Isola più estesa del Mediterraneo, bella come poche regioni del mondo, ricca di acque e di sole come le sue Sante di gemme e di ori, da sempre desiderata e concupita, violentata e presa, posseduta ma mai davvero conquistata, in fondo sempre sedotta e abbandonata, la Sicilia è aspra, a tratti acida e selvaggia, disubbidiente e subdola, noncurante e menefreghista, viziata, dispettosa, strafottente, anarchica. Ma suo malgrado ha il cuore tenero e il cervello acuto e quando ti avvicini a lei con il sorriso sulle labbra lei si toglie il pane di bocca e te lo chiude tra le mani.
La Sicilia è vecchia di migliaia di anni, navigata come i suoi antichi mari, rugosa come le sue antiche pietre, ma nell’anima è una bambina che non ha ancora avuto il modo e il tempo di diventare grande. La sua storia è stata infatti a più riprese interrotta dai popoli che, sbarcando nei suoi stupendi litorali, l’hanno di volta in volta assediata e ne hanno fatto luogo di saccheggio o appendice di un potere troppo distante e troppo distratto, cancellando spesso i segni della sua civiltà per conferirle quelli della propria, o talvolta sovrapponendoveli in un processo graduale, sempre interrotto tuttavia dalla comparsa di nuove, minacciose vele all’orizzonte.

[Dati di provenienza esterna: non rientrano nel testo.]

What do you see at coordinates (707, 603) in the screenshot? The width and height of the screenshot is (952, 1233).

Ironia della sorte, o forse presupposto psicologico di un destino accolto sempre con troppa rassegnazione, anche la Natura ha infuso nei Siciliani il senso di una grande precarietà e di un fatalismo poco lungimirante: terremoti, cataclismi ed eruzioni l’hanno nei millenni più volte ridotta in macerie, sotterrando testimonianze e artefatti di un passato inghiottito nel ventre della stessa terra che l’aveva partorito.

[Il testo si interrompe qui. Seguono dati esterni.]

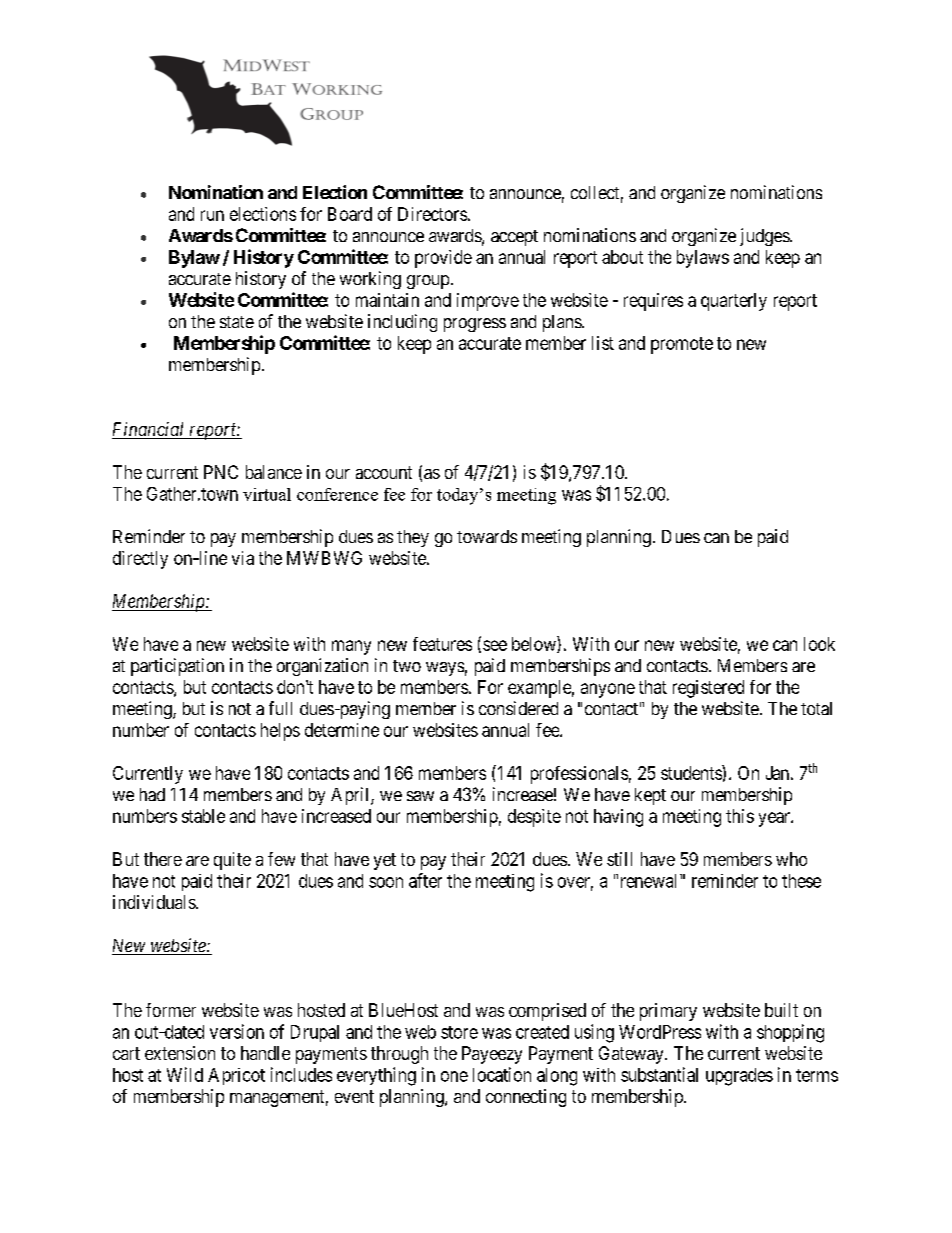 The width and height of the page is (952, 1233). Describe the element at coordinates (765, 237) in the page. I see `judges` at that location.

Pregnante metafora di queste dinamiche comuni agli eventi storici e naturali dell’Isola, le sorti dei suoi monumenti ed edifici di pregio, i quali nei secoli sono stati rimaneggiati, demoliti, ricostruiti, secondo appunto il capriccio dell’uomo e della natura e ad espressione dell’atavica mancanza di un senso di identità e di continuità.
Con l’annessione della Sicilia, l’Italia ha – non c’è dubbio – acquisito l’eredità tanto preziosa quanto difficile di una terra, che, afflitta da cronici mali, periferica e distante, lo Stato unitario ha di fatto abbandonato a se stessa, lasciandola schiava colpevolmente sottomessa – e anzi sin dall’inizio alleandosi con essa – di quella forma di governo sotterraneo e violento, di quel potere occulto e pervasivo che ancora oggi, ultimo ‘nemico’ della sua cultura e della sua crescita, le impedisce, appunto, di diventare grande.
Eppure, da qualche decennio, grazie all’esempio appassionato e all’impulso fornito da numerosi amministratori locali, si è avviato un processo mirante alla promozione e alla tutela dell’immenso patrimonio storico, artistico e naturalistico dell’Isola, il cui potenziale turistico è ancora lontano dall’essere pienamente valorizzato, nonostante questa Terra sia ormai da secoli meta di viaggiatori illustri, che le hanno dedicato celebri pagine di indimenticabile intensità e che una recente, intelligente iniziativa ha reso protagonisti di una struttura museale, nata a Palazzolo Acreide (Siracusa).
La Sicilia, infatti, entra nel sangue, coi silenzi inviolati dei suoi antichi templi o del possente Gigante che la domina, l’Etna, o col frastuono coloratissimo dei suoi mercati pulsanti di vita; coi paesaggi brulli e immoti come pitture del suo entroterra, o con la vegetazione lussureggiante delle sue coste e dei suoi monti; con l’azzurro sempre vivido dei suoi mari mossi dalle correnti, o con il nero della lava sulla cui lapidea tavolozza poggiano e si esaltano i mille colori della provincia etnea; con le atmosfere metropolitane di Palermo e Catania, o con il quieto respiro senza tempo della manciatina di isole sparse come perle ornamentali nei mari di Messina, Trapani, Agrigento e Palermo…
Benvenuti, dunque, e alla prossima: i Siciliani hanno ereditato dai Greci il senso sacro dell’ospitalità.
Quindi, se li fermerete per strada alla ricerca di un’informazione o per qualunque altro bisogno, dimenticheranno che, come tutti ormai oggigiorno, stavano andando di fretta.